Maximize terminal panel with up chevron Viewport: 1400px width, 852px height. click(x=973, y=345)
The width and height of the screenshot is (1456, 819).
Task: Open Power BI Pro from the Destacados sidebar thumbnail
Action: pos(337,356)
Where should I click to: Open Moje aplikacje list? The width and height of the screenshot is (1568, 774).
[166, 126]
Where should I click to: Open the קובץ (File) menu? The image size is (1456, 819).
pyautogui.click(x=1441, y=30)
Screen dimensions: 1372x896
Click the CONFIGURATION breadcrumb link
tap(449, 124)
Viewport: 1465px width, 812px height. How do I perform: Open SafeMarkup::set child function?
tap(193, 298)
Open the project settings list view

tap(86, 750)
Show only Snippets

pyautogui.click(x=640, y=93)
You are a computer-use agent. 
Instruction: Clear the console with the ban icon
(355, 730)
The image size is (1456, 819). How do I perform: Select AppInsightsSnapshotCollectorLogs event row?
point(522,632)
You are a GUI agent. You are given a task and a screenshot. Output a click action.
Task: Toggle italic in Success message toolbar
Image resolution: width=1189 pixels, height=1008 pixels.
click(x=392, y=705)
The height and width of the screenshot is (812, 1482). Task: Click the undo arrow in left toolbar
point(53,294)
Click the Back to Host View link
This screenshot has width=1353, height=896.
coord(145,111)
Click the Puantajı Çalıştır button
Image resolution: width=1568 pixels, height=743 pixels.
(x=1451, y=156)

(Task goal) Show the lines of the data that hold the word "agent".

(Solution for this task)
You are a computer-use agent. 
You are a GUI agent. You are given a task and a screenshot. Output a click action.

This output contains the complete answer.